The brands, which include Lactacyd skin cleanser, Zantac for heartburn, and the Nytol sleep aid, generated about 185 million pounds ($290 million) in sales last year, the company said in a statement today. Glaxo is still in talks to sell brands in markets outside of Europe and North America, and to sell the global rights to the Alli weight-loss treatment, according to the statement.
The cash proceeds, which Glaxo plans to return to shareholders this year, will be about 310 million pounds, the company said. Glaxo said in December that it would sell 17 over- the-counter medicine brands in the U.S. and Canada to Prestige Brands Holdings Inc. (PBH) for $660 million. The 242 million pounds in net cash proceeds from that sale will fund a 5-pence supplemental dividend to be paid in the fourth quarter.
“The objective of this divestment process is to generate attractive returns for shareholders as well as simplifying our ongoing consumer business and enabling it to focus on its priority brands and markets,” Chief Financial Officer Simon Dingemans said in the statement.

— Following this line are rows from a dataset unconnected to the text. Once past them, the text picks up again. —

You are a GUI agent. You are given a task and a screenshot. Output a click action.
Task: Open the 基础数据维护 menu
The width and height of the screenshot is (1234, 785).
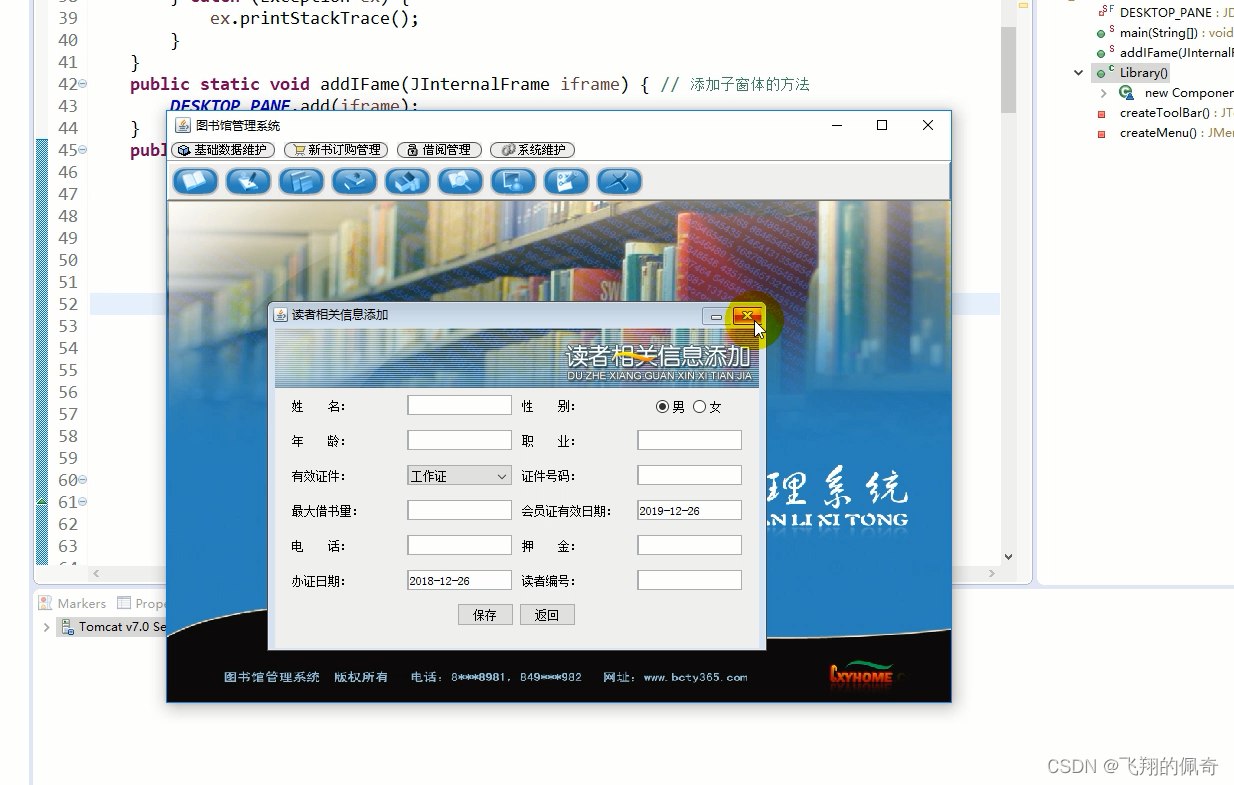221,150
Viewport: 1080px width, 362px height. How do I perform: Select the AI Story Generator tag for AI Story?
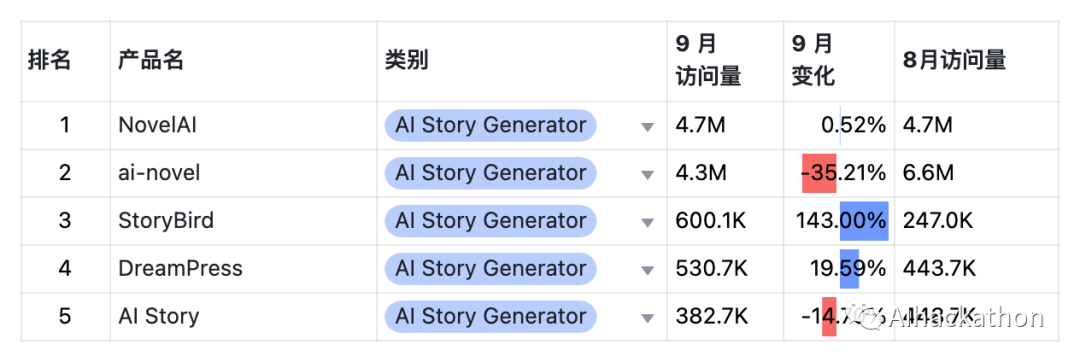490,316
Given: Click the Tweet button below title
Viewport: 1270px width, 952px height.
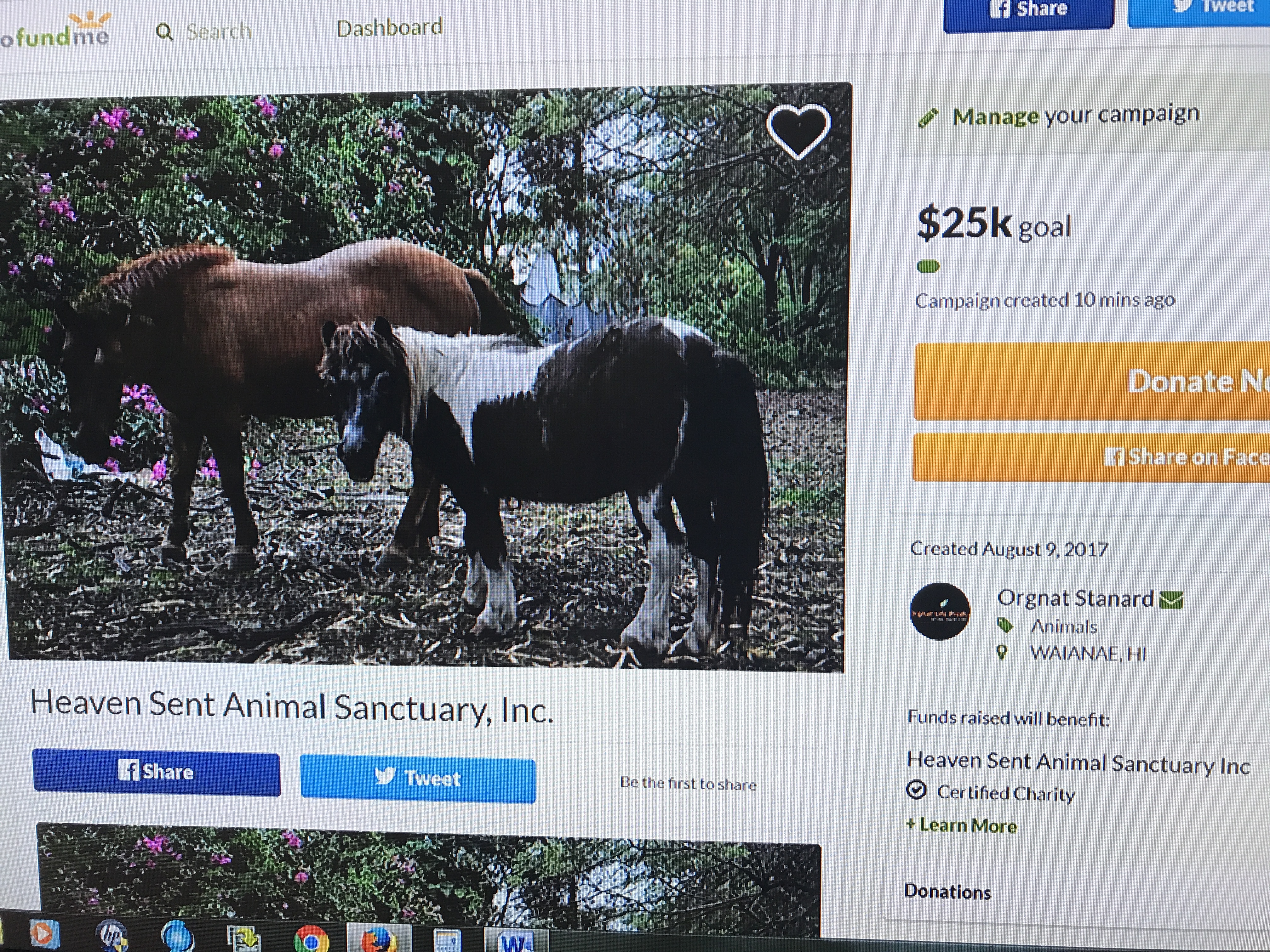Looking at the screenshot, I should (417, 778).
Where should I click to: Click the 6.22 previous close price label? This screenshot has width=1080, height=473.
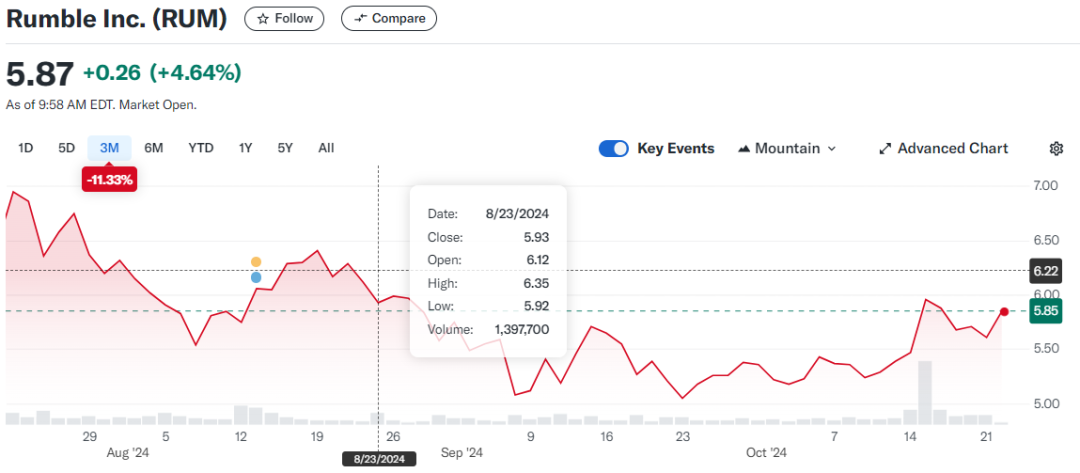[x=1047, y=270]
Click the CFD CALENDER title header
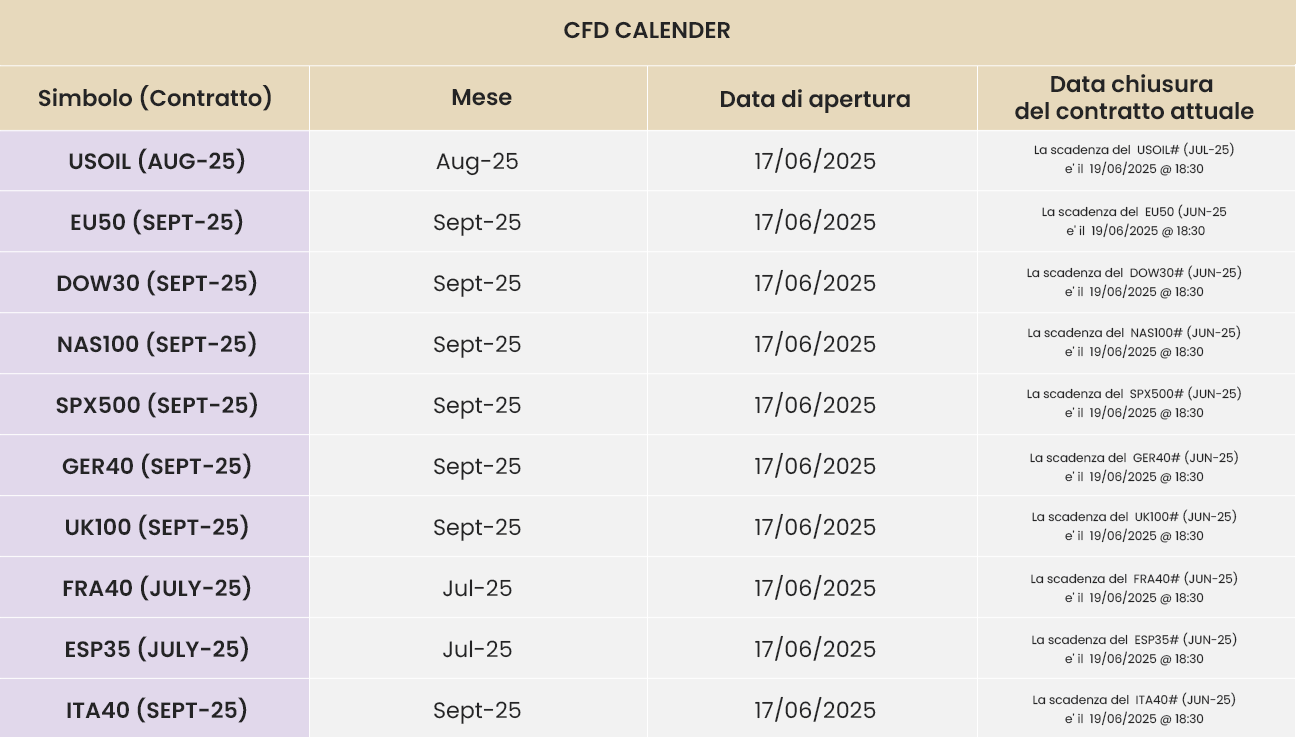 (x=647, y=30)
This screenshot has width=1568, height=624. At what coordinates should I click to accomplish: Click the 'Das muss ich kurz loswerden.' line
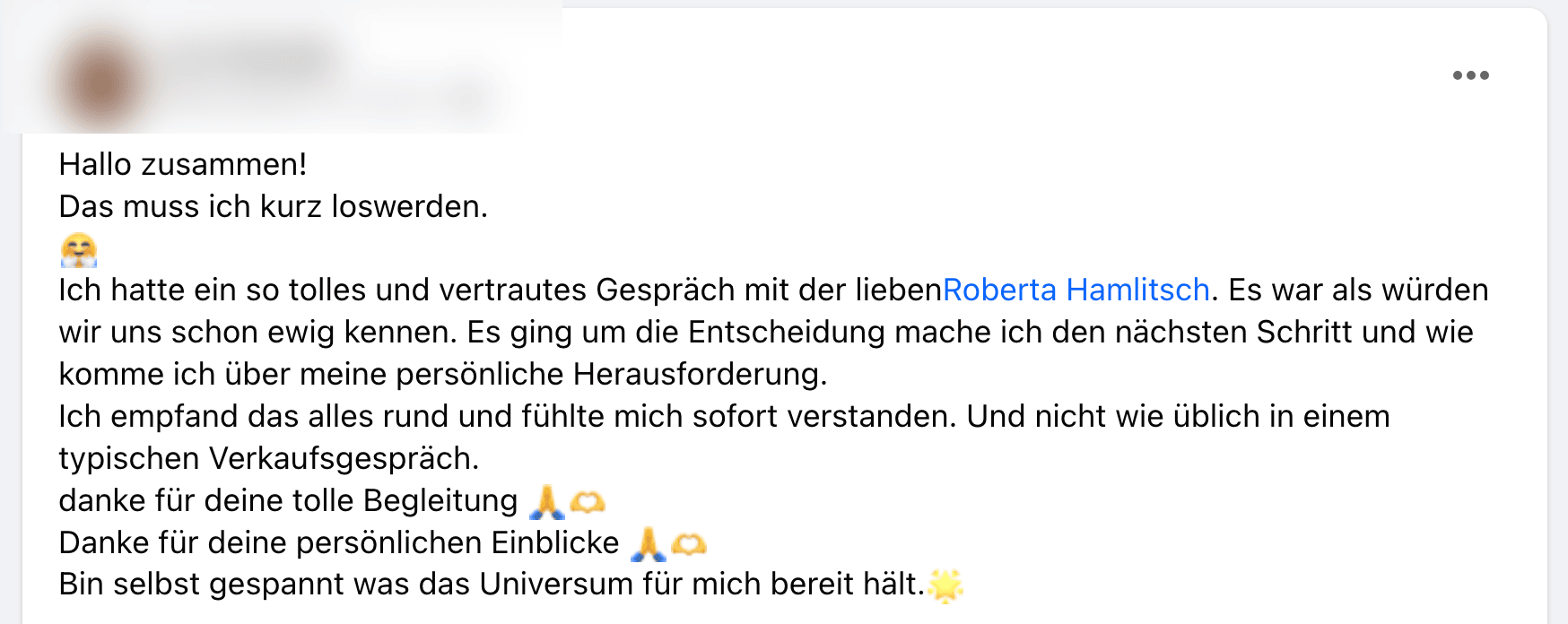[273, 206]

Chief Executive Officer Andrew Witty is working to expand the company’s consumer business in oral health, wellness and nutrition in emerging markets, and plans to keep fast-growing brands such as Sensodyne toothpaste and Panadol pain reliever. The over-the-counter brands that have yet to be sold had revenue of about 60 million pounds last year, Glaxo said.
The sale of Alli has been delayed because of a temporary supply disruption, Glaxo said.
Omega Pharma is an over-the-counter health-care company based in Nazareth, Belgium.